[Opening Records for processing section]

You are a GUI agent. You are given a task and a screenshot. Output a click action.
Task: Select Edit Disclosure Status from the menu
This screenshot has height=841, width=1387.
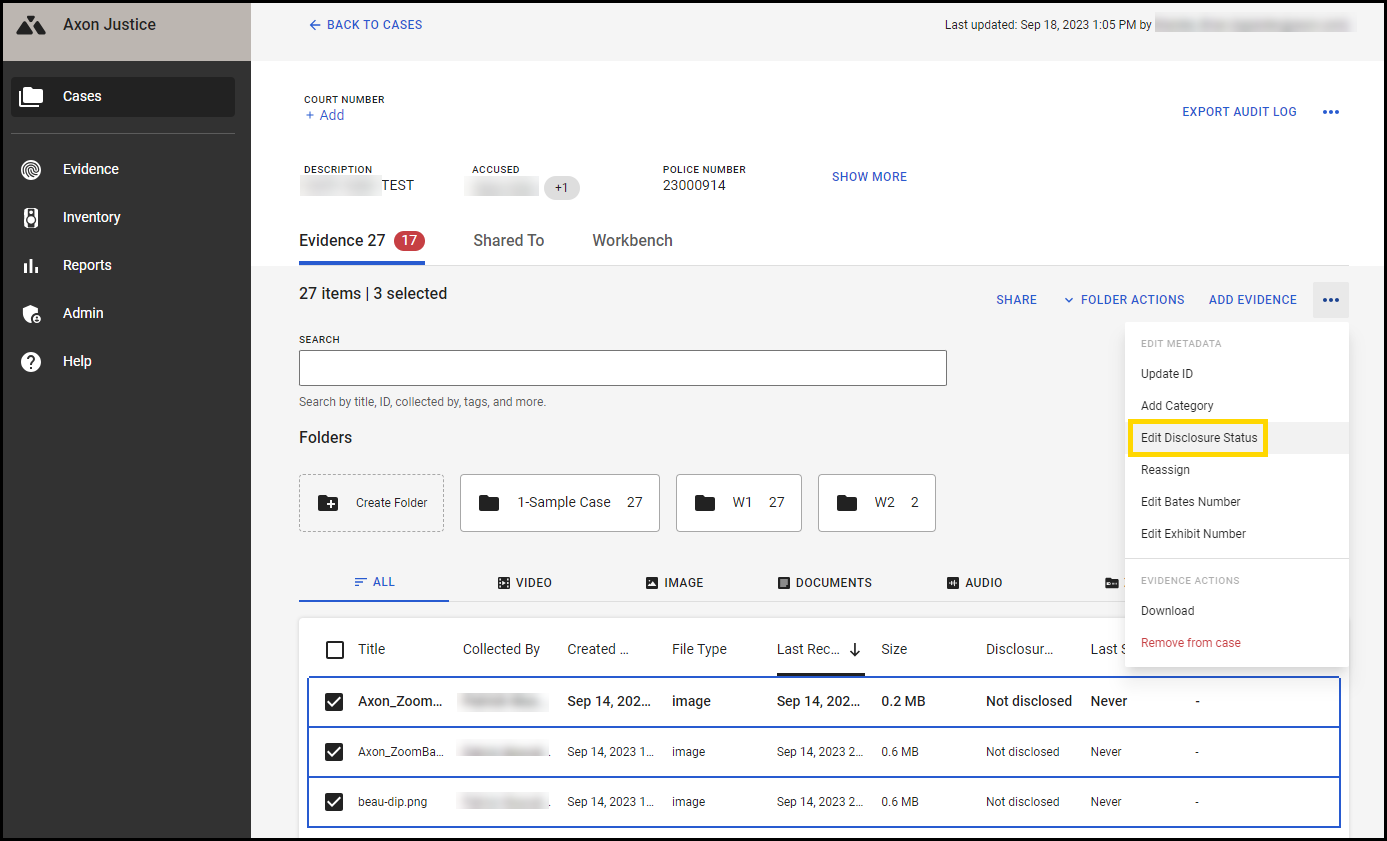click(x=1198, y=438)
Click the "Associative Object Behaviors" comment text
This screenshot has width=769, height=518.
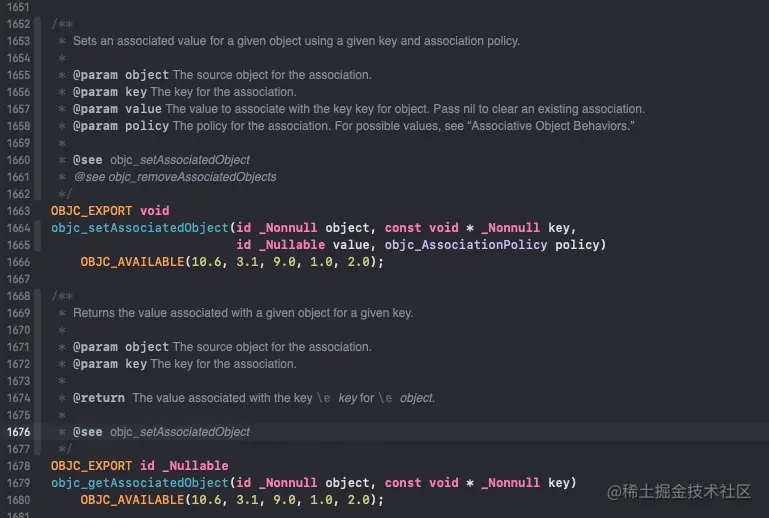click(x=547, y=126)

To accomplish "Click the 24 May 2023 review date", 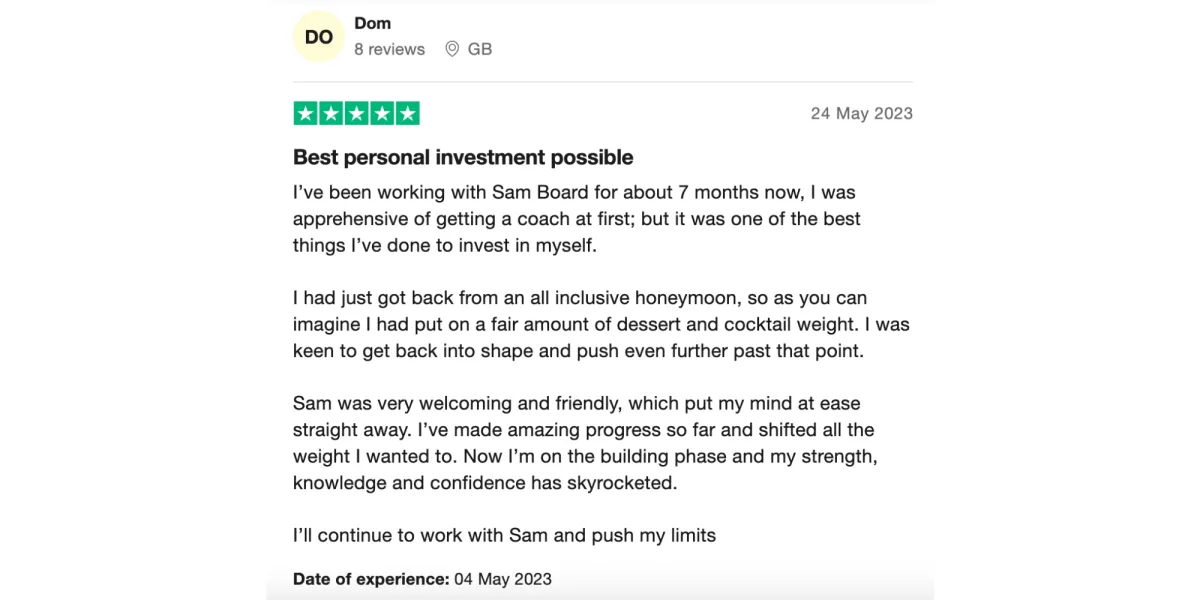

[Closing Records for processing section]

▶ _Exercise description_: As you output the material, omit the pictures but alter nothing else.

▶ _Expected answer_:
You are a GUI agent. You are given a task and a screenshot. Output a click action.
Task: Select Edit Disclosure Status from the menu
This screenshot has height=841, width=1387.
click(x=1198, y=438)
Click the "Associative Object Behaviors" comment text
This screenshot has width=769, height=518.
click(x=547, y=126)

To accomplish "Click the 24 May 2023 review date", 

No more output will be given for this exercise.